Statistical research on 12-step programs is hard to come by; primarily because the 12-step programs do not regularly keep track of their own success or failure rates. However, the little bit of research that has been executed suggests that programs like AA have somewhere between a 5-15% success rate. This means that of those who attend a 12-step program as a solution to their substance abuse issues, only 5-15% of them will stick with it and stay sober for more than 1 year.
Speculative theory will suggest many different reasons for the low success rates of alcohol alcohol withdrawal timeline treatment programs like AA. I personally feel that there are a few primary components that contribute to such low success rates:
1. Religious/cult like tenants
AA spawned from a movement known as the Oxford Group which was popular in the early 1900’s. The Oxford Group was an evangelical Christian organization that specialized in healing people’s vices through “Christ”.
While allowing its members to choose a “god of their own understanding”, the 12-step program still revolves around the idea that only a spiritual awakening through god is sufficient to cure an addiction and remains spiritual in nature. This rules out the success of anyone that holds an Atheist or Agnostic viewpoint and also deters others that really have no opinion on the matter but definitely do not believe that “god” is going to heal them.
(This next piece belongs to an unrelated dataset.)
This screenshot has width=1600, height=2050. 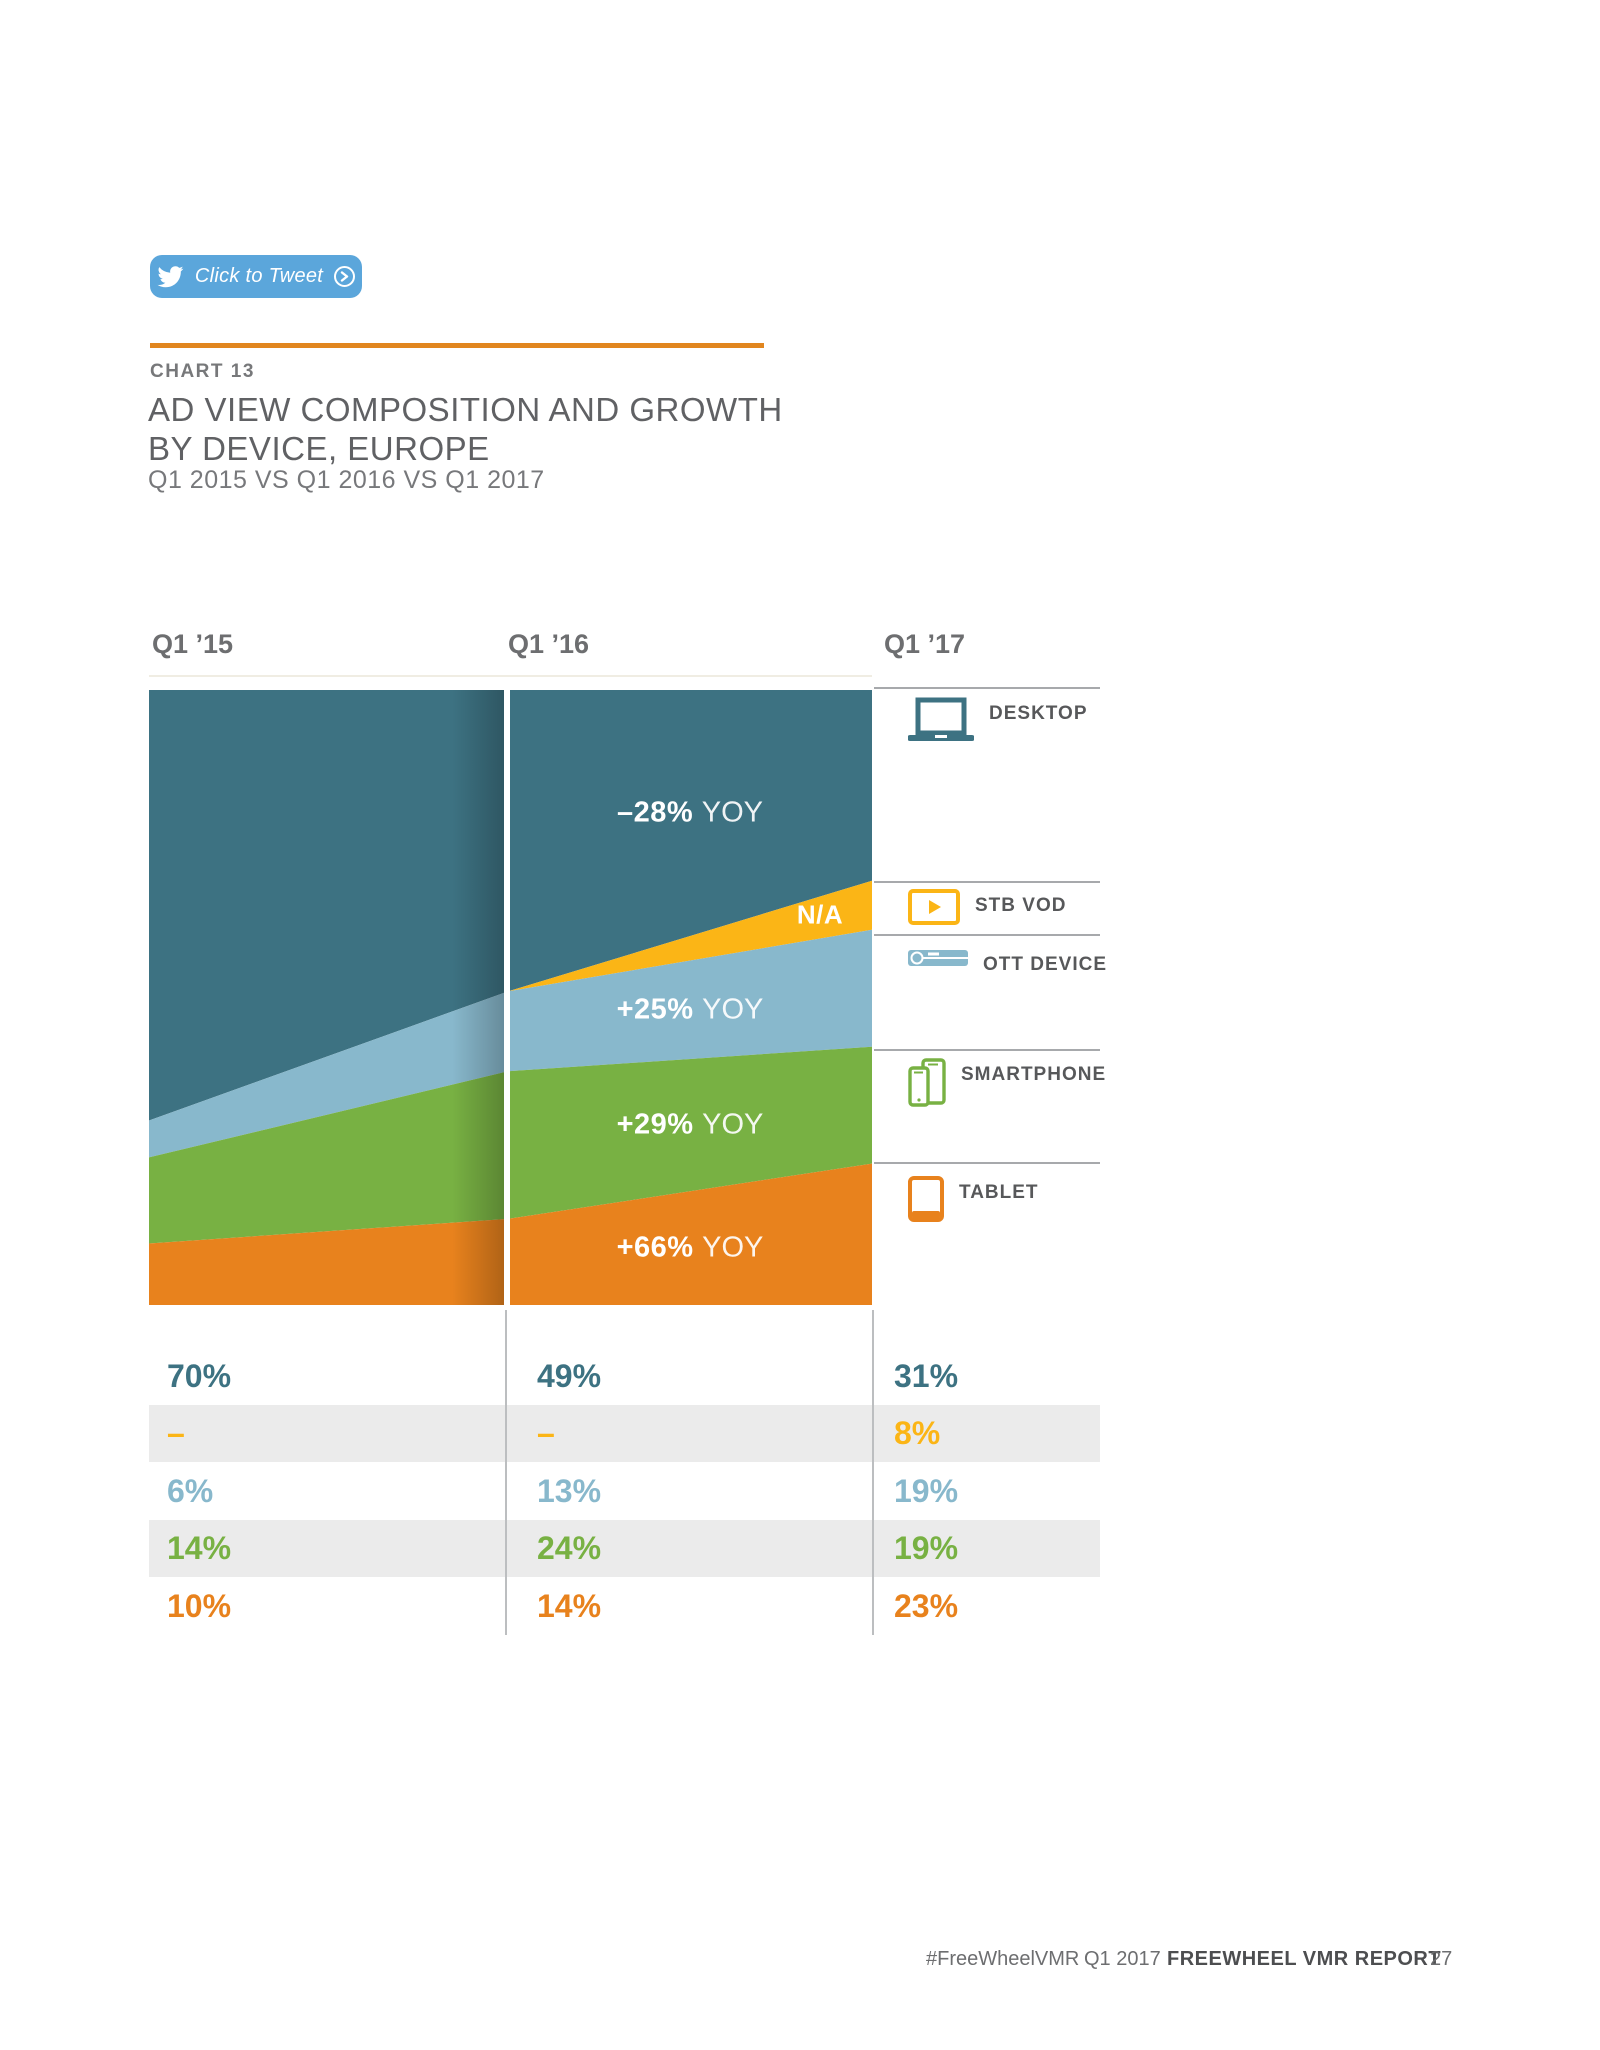 I want to click on value-cell: 70%, so click(x=200, y=1376).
12-step programs also maintain some eerily cult-like tenants. They mandate lifelong membership, ritualistic practices (meetings, prayers, etc.), renunciation of one’s ability to govern or fix their own life, semi-devotion/obedience to a “sponsor”, and harsh criticism for pursuing other avenues of success or questioning the effectiveness of the 12-steps.
2. Definition of Success
The only definition of success in 12-step programs is entire, lifelong, abstinence from any mind altering substances what-so-ever. This is, in my opinion, a fairly narrow sighted definition of success.
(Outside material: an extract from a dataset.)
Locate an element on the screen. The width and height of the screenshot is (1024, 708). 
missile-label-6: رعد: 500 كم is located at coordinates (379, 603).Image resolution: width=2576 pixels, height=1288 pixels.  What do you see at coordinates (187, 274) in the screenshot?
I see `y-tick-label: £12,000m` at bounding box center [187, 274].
Many people that end up seeking help for substance abuse issues have not reached a point where entire, lifelong, abstinence is the only viable option. For folks like this, there are many different markers for success. Learning how to moderate alcohol consumption, reduced frequency and quantity, executing planned periods of abstinence, or setting up and staying within a set of self-defined guidelines and parameters for their alcohol consumption can all act as rules of success.
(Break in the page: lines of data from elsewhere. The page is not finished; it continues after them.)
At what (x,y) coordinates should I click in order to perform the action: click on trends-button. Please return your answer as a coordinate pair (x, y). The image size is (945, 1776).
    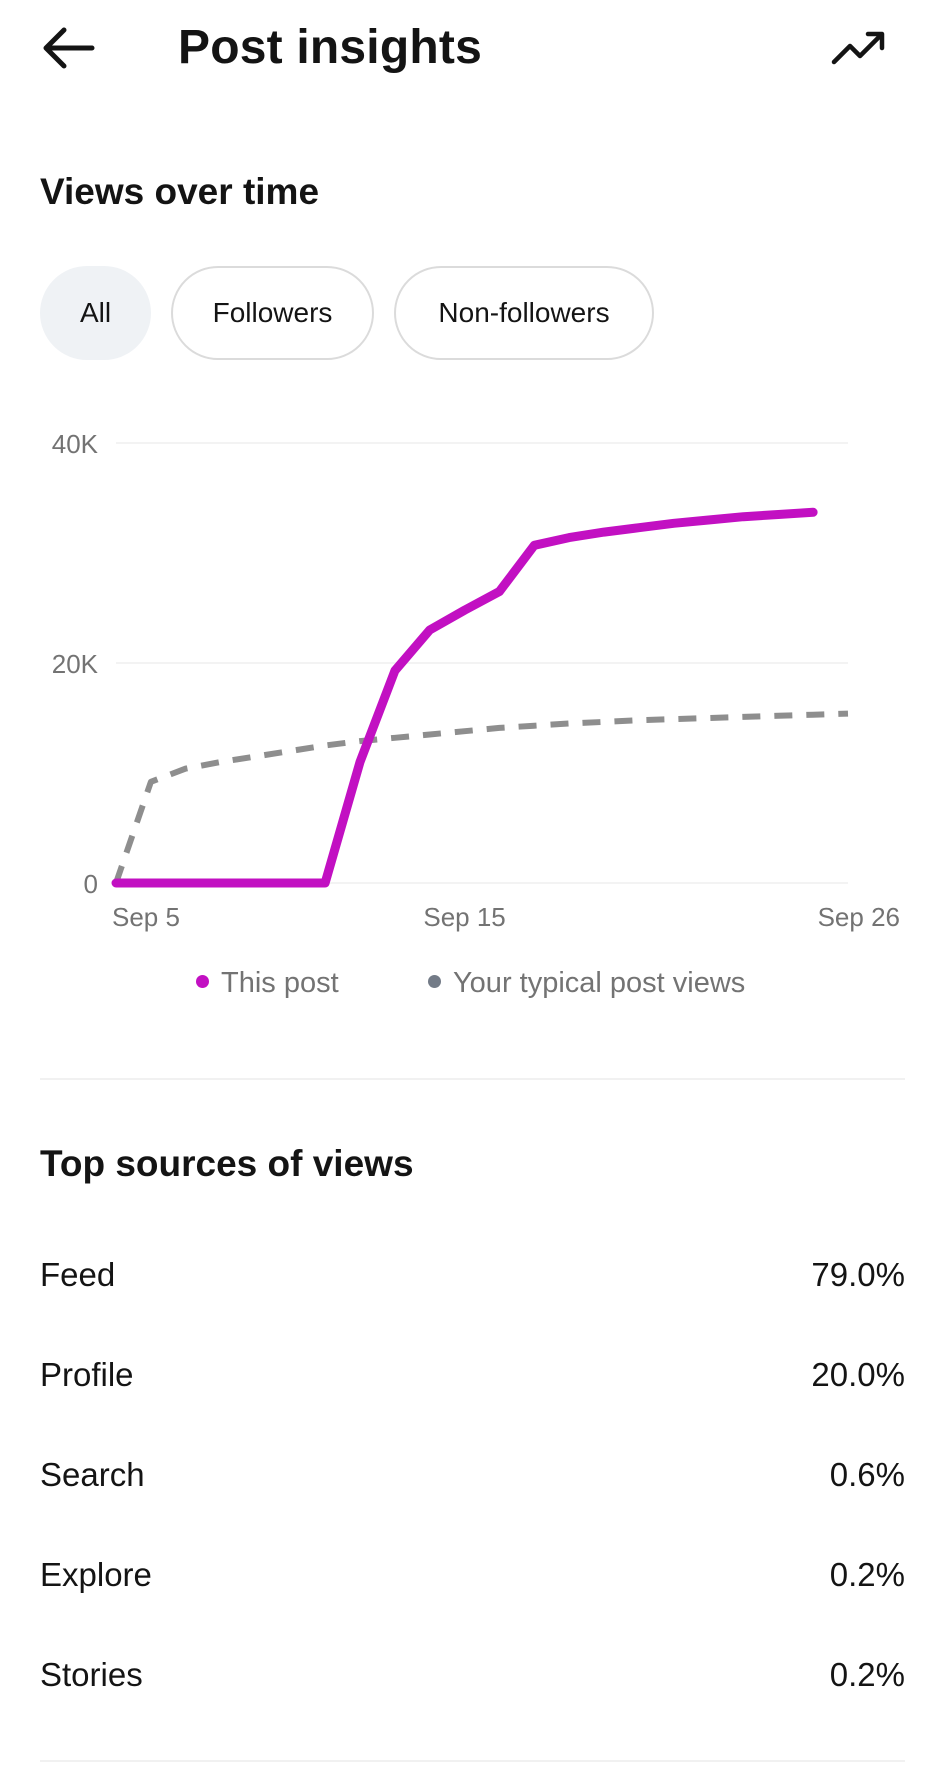
    Looking at the image, I should click on (860, 50). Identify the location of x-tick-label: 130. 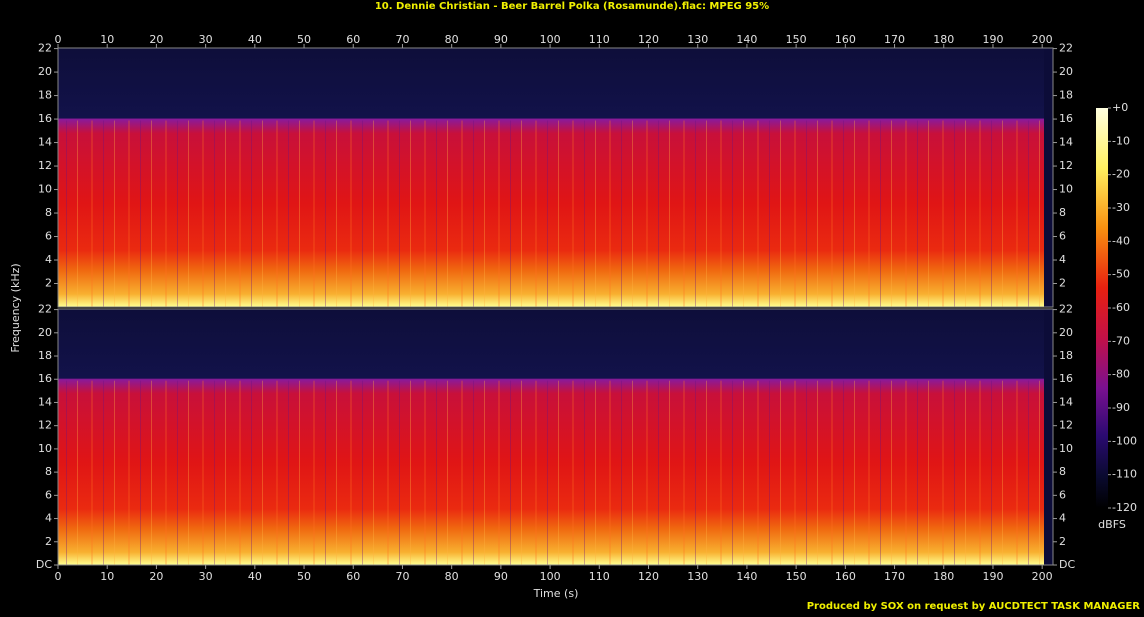
(698, 576). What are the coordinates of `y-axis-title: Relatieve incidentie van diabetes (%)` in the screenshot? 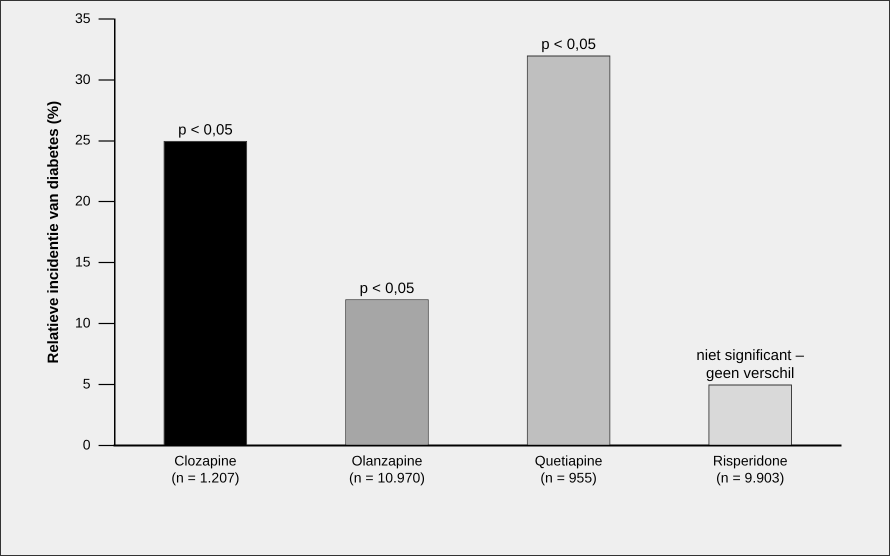 It's located at (54, 232).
For those that are not able to moderate their alcohol consumption, then abstinence should be their goal. However, there are many different ways to achieve abstinence without committing themselves to a group of people and a belief system for the remainder of their lives.
3. The Disease Model
Although Addiction is recognized as a medical disease by the AMA and many mental and physical healthcare professionals, there are many people that feel this proposition is absurd, including me. Drinking alcohol and using drugs is a choice that an individual makes. It is not the same thing as cancer where the host does not have any choice in the matter.
Even when people get sober through a 12-step program and subscribe to the tenants of the disease model, they fail to realize that, ultimately, they had to make a decision to stop using drugs and alcohol in order to get well. If you can make a choice to alter the effects of a certain behavior, it’s not a disease.
I personally feel that the disease model and the theory of powerlessness contribute to more failure than success. It gives many folks a justification and excuse to continue destructive behavior because they can always use the oh-so-famous tag line “I’m sick. I can’t control it. It’s not my fault”.
Successful alternative treatment methods promote the idea that addiction is the result of choices and can only be cured by making new, healthier choices. This tends to work for those that can’t find a place in 12-step programs and don’t believe in the disease model.